**Data excerpts:**
□ □ □ □

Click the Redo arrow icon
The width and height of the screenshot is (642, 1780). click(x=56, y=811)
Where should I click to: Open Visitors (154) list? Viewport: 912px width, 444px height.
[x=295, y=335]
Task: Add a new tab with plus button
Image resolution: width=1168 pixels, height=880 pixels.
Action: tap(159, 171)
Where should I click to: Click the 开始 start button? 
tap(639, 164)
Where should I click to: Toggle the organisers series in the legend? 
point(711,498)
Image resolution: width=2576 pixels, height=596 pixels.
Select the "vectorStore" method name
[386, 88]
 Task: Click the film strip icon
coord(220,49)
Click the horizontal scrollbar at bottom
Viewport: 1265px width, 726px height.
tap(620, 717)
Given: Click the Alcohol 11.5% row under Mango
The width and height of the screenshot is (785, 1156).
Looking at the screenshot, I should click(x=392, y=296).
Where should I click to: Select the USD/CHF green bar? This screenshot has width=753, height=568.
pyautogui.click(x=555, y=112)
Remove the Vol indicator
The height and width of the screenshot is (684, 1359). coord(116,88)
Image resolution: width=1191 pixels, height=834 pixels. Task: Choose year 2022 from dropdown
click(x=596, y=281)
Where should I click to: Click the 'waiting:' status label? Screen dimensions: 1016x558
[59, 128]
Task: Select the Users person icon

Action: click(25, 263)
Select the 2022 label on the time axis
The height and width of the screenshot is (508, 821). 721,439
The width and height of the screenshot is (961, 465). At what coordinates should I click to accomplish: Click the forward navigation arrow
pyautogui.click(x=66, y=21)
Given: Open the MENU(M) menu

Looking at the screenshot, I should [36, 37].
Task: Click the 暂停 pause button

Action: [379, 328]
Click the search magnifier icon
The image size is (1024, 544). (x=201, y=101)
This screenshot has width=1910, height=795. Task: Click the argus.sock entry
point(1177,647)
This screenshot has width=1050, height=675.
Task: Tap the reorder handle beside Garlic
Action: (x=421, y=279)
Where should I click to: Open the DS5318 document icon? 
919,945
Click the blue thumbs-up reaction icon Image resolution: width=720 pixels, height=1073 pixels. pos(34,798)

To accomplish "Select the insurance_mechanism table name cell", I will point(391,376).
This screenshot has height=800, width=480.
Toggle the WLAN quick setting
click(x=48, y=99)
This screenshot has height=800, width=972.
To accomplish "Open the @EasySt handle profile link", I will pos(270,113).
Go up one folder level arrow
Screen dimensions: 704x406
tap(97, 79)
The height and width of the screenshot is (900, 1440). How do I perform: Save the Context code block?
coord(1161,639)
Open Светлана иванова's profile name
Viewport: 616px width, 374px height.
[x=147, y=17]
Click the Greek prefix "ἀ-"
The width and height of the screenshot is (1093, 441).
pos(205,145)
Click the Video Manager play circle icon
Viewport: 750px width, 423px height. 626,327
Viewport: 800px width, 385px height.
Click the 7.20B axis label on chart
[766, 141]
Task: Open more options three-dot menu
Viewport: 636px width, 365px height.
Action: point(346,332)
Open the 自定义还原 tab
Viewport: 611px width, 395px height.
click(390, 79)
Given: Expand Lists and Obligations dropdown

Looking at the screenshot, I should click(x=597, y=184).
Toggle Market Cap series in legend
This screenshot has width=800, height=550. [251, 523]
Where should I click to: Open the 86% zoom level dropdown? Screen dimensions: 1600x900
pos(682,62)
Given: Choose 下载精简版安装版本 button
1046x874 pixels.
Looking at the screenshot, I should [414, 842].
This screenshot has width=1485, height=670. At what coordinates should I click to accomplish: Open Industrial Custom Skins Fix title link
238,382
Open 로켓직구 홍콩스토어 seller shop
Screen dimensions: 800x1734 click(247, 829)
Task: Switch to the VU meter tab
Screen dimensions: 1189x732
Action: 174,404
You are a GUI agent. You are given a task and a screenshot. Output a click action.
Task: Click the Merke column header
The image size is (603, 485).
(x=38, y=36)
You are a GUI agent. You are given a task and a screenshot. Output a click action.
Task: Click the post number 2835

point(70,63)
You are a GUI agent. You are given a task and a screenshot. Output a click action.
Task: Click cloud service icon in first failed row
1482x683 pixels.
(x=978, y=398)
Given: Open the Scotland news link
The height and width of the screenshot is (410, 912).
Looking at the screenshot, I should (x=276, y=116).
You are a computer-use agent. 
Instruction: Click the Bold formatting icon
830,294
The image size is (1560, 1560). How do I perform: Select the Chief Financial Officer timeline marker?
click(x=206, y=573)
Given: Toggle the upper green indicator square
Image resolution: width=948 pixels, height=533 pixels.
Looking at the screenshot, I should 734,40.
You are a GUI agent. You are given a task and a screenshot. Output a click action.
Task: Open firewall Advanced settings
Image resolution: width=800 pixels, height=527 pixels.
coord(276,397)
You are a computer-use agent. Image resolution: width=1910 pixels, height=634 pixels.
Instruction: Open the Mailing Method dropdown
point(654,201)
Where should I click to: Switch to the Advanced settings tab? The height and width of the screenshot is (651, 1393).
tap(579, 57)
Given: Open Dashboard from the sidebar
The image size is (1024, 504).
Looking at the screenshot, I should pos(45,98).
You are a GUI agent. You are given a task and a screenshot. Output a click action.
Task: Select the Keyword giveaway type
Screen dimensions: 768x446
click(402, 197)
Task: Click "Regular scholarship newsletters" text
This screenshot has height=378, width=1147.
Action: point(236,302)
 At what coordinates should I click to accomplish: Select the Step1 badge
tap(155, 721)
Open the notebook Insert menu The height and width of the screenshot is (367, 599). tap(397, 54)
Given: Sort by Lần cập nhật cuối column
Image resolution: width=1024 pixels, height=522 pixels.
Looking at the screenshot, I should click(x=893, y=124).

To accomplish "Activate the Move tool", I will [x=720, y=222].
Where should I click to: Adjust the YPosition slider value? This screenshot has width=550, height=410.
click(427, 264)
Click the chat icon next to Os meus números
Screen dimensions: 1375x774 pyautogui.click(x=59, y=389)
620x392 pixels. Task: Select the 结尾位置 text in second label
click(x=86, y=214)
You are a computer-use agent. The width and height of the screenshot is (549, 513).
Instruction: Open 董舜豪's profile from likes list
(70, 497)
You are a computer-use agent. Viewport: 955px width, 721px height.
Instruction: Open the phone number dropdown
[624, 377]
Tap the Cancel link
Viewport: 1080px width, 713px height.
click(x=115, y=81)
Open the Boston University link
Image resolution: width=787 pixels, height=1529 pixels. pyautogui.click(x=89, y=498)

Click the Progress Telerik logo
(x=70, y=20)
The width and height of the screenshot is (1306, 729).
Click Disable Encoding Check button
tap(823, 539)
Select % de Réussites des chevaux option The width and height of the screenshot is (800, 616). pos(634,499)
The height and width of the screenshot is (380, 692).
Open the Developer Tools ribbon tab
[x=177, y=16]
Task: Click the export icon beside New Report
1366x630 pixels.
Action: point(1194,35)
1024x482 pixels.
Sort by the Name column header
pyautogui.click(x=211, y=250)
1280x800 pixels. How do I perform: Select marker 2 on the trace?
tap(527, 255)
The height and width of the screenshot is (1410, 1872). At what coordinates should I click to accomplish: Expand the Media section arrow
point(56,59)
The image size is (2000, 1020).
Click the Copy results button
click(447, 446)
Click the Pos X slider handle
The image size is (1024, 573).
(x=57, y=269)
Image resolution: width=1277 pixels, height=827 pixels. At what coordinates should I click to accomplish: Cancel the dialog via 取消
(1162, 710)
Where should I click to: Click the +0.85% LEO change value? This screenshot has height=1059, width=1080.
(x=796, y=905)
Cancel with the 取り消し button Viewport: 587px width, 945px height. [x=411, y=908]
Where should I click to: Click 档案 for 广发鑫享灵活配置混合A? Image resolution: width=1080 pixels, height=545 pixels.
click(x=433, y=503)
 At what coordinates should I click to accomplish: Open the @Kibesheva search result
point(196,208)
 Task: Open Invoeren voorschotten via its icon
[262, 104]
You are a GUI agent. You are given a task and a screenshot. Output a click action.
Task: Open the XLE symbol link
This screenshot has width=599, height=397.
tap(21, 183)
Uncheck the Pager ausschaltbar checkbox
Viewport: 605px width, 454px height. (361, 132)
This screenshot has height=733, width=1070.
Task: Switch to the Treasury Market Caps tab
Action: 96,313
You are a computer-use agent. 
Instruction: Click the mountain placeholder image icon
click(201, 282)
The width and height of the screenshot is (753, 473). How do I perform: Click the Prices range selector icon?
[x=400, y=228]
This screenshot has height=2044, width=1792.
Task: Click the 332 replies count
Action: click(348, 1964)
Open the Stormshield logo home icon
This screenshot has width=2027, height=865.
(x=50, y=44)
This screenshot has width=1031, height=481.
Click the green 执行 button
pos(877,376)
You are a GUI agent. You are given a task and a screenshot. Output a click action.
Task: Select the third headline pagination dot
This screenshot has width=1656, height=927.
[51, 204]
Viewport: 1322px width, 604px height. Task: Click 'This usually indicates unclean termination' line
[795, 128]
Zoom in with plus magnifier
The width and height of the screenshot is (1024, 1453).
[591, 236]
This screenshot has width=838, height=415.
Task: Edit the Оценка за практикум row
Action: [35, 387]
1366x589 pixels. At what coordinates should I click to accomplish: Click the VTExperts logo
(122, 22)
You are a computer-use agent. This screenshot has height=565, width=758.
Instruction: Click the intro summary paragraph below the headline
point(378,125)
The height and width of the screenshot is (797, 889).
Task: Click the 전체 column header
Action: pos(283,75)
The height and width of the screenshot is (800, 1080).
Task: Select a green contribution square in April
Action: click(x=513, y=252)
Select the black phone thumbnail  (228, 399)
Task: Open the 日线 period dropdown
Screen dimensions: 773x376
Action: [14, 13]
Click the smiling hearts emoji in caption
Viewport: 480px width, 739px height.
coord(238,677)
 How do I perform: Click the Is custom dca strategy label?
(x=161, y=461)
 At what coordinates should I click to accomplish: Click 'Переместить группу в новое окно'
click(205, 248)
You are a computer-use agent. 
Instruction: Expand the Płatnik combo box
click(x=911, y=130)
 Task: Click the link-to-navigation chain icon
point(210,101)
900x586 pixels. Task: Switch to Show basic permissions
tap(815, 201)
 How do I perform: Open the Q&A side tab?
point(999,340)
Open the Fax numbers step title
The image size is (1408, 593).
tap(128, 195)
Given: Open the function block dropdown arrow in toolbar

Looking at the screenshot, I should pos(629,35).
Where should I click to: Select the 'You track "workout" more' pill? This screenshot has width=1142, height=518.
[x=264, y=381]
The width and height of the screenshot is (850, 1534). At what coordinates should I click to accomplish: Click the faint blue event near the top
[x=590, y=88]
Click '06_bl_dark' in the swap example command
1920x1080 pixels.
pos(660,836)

□ □ □ □

**AIM OF THE TASK:** The required output is the exact run of lines from the one with "Click '06_bl_dark' in" through the final line of the entries.

**RESULT OF THE TASK:**
Click '06_bl_dark' in the swap example command
1920x1080 pixels.
pos(660,836)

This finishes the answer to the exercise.